Problems
Elections are approaching in Problemland! There are three candidates for president: \(A\), \(B\), and \(C\).
An opinion poll reports that \(65\%\) of voters would be satisfied with \(A\), \(57\%\) with \(B\), and \(58\%\) with \(C\). It also says that \(28\%\) would accept \(A\) or \(B\), \(30\%\) \(A\) or \(C\), \(27\%\) \(B\) or \(C\), and that \(12\%\) would be content with all three candidates.
Show that there must have been a mistake in the poll.
You are creating passwords of length \(8\) using only the letters \(A\), \(B\), and \(C\). Each password must use all three letters at least once.
How many such passwords are there?
How many numbers from \(1\) to \(1000\) are divisible by \(2\) or \(3\)?
The inclusion-exclusion principle is an immensely useful counting tool. This stems from the intuitive idea of overcounting and undercounting.
Suppose there are two properties \(A\) and \(B\) that some objects may or may not satisfy. Let us say that there are \(a\) objects with property \(A\) and \(b\) objects with property \(B\). We can ask, “how many objects have at least one of the two properties?"
If the objects can have either property \(A\) or \(B\), but not both, then \(a+b\) is correct count. However, if objects can have both property \(A\) and \(B\), then \(a+b\) counts those with both properties twice. In the picture below, objects are represented as red dots and the number indicate how many times we have counted the objects in that region.
Let the number of objects having both properties be \(x\). Here we are clearly counting these object twice. To get the correct count, we need subtract \(x\). So the total number should be \(a+b-x\).
Let us also think about what may have if we have three properties \(A,B,C\). Let us say that there are \(a\) objects with property \(A\), \(b\) objects with property \(B\) and \(c\) objects with property \(C\). The number \(a+b+c\) again overcounts. By how much? Drawing a cartoon picture is again helpful.

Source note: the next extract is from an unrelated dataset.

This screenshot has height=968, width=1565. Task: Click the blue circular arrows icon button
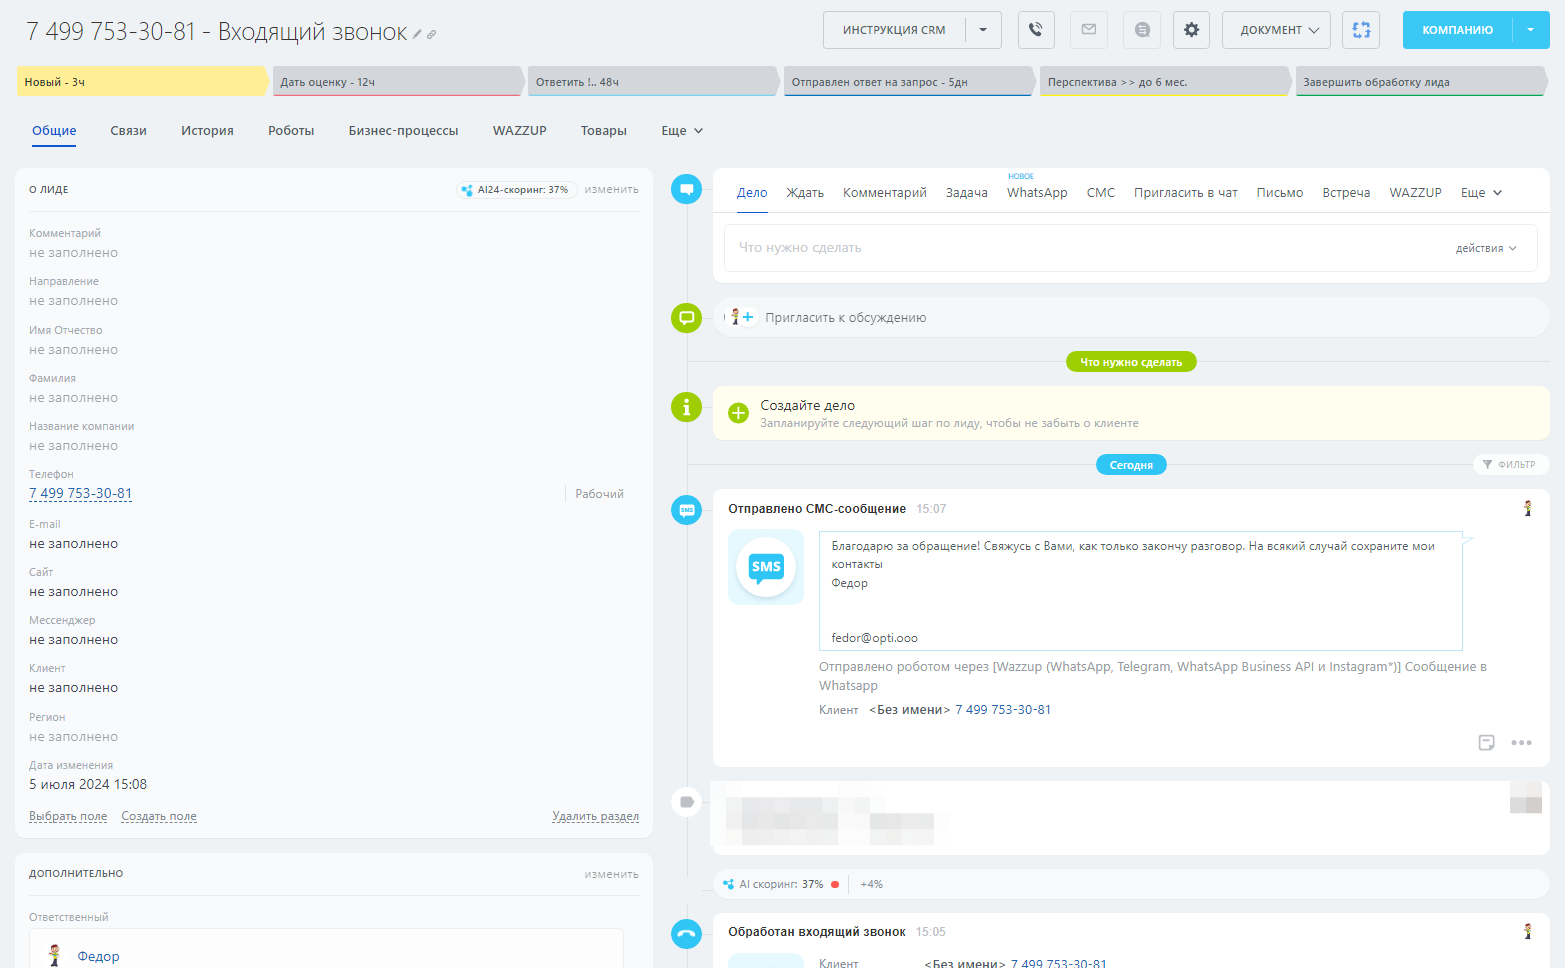(1361, 30)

Let \(x\) be the number of objects with property \(A\) and \(B\), \(y\) the number of objects with property \(B\) and \(C\), \(z\) the number of objects with property \(A\) and \(C\). As before, we want to subtract \(x\) to correct for the number of objects with property \(A\) and \(B\). Similarly, we should subtract \(y\) and \(z\). So is \(a+b+c-x-y-z\) the correct count?

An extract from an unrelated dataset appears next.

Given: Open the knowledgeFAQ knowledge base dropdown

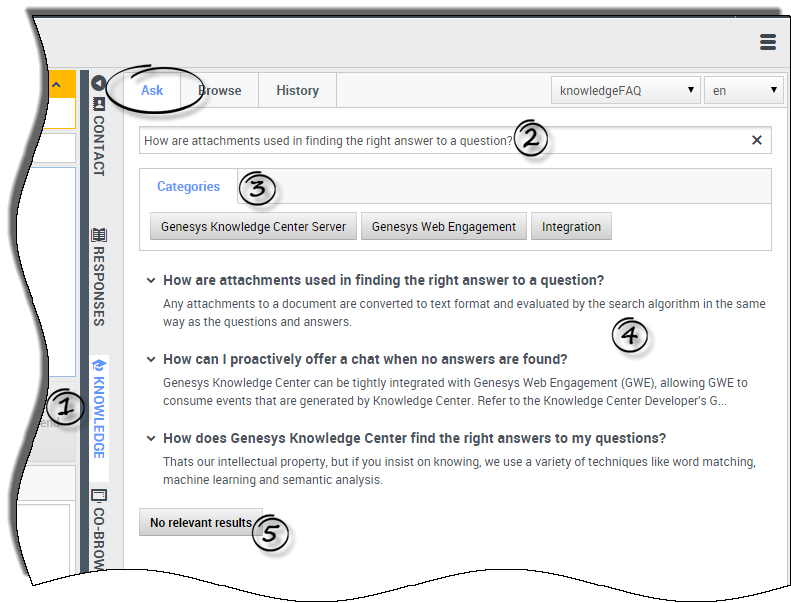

Here run into the opposite problem. We are not counting the number of objects with all three properties. Here is a cartoon for \(a+b+c-x-y-z\):
Let \(w\) be the number of objects with all three properties. The correct count is \(a+b+c-x-y-z+w\).

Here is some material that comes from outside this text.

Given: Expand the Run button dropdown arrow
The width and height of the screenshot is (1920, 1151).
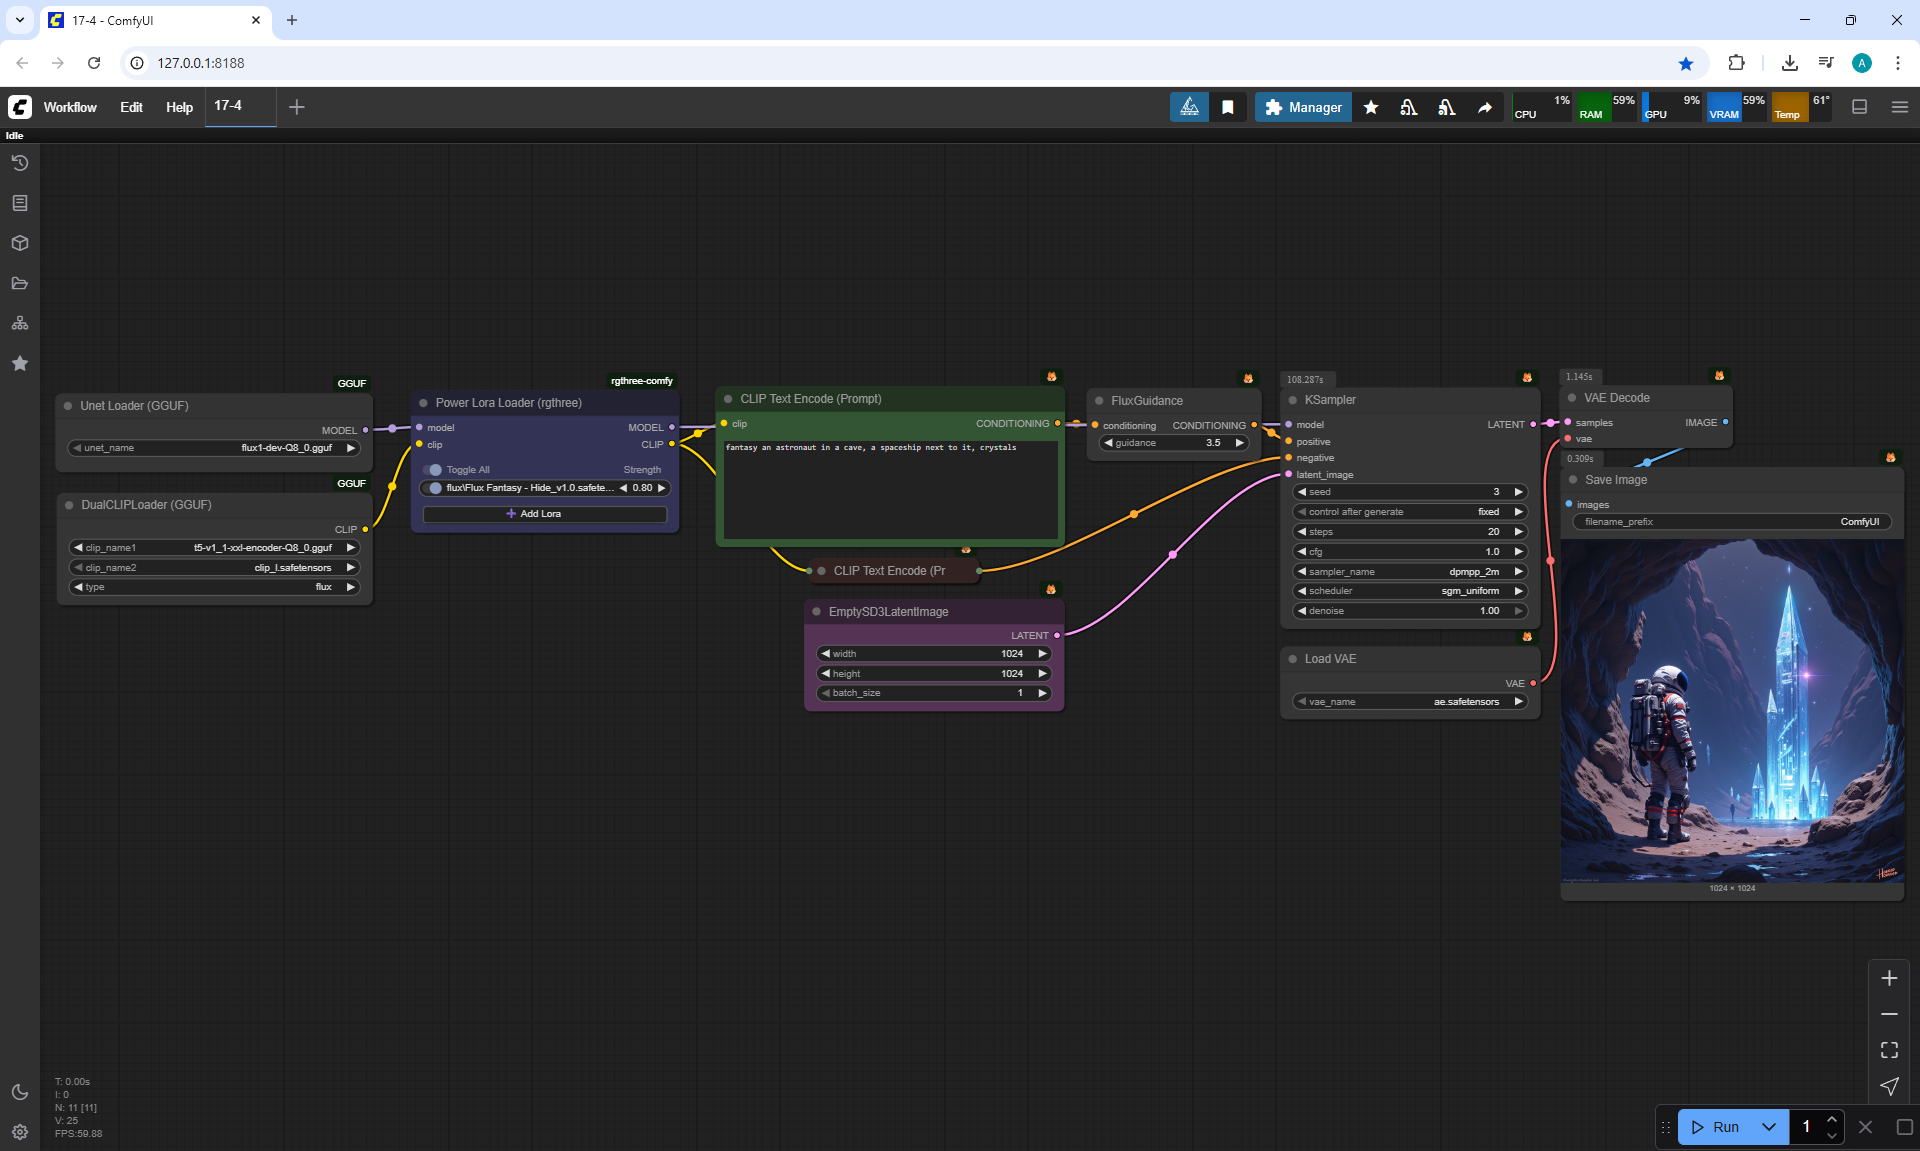Looking at the screenshot, I should 1768,1127.

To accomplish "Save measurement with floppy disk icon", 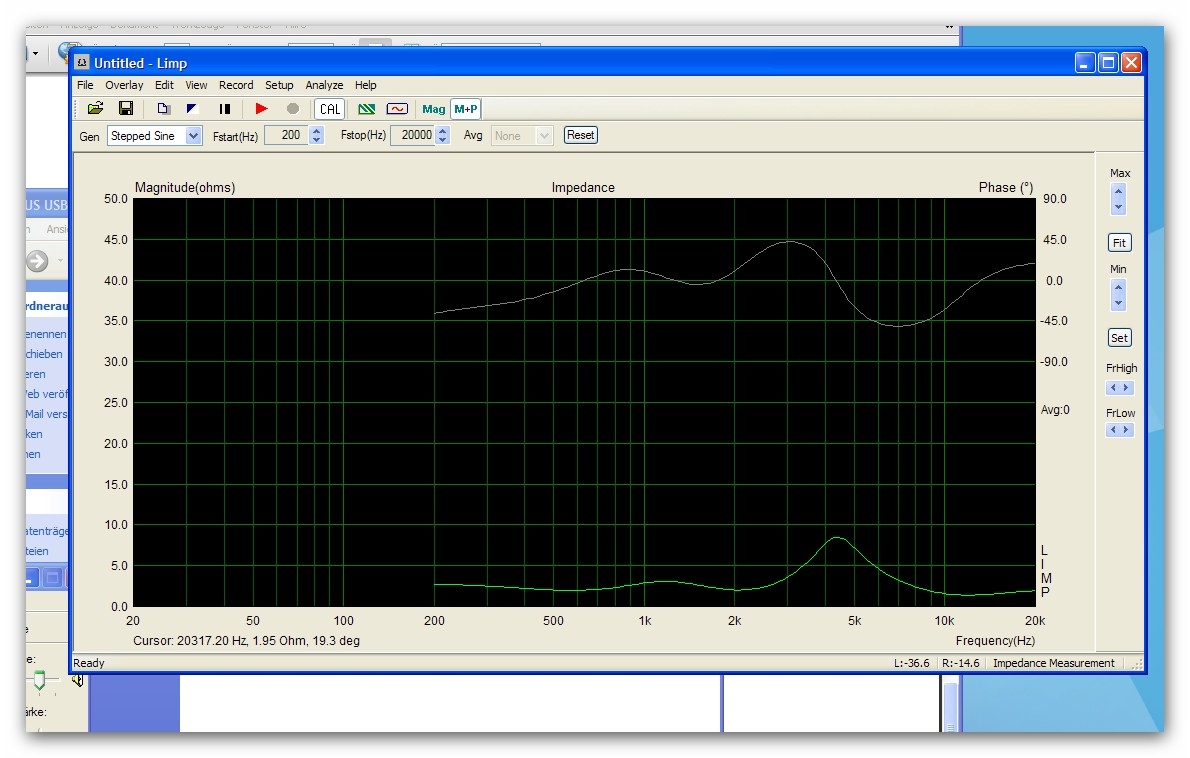I will 126,109.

Of course, we do not have to stop at three properties! However, the formulas become longer to write down. The important part is to understand when you are overcounting or undercounting and how to correct for them. For the moment, let us have a look at some examples, which should make the reasoning and formula easier to digest.
Three kinds of cookies are sold at a store: dark chocolate \((D)\), raspberry with white chocolate \((R)\) and honeycomb \((H)\). Here is a table summarizing the number of people buying cookies this morning.
| \(D\) | \(R\) | \(H\) | \(D, R\) | \(D,H\) | \(R,H\) | \(D,R,H\) | |
|---|---|---|---|---|---|---|---|
| Number of people | 16 | 16 | 10 | 7 | 5 | 3 | 1 |
The column with label \(D,H\), for example, means the the number of people who bought both dark chocolate and honeycomb cookies.
How many people bought cookies this morning?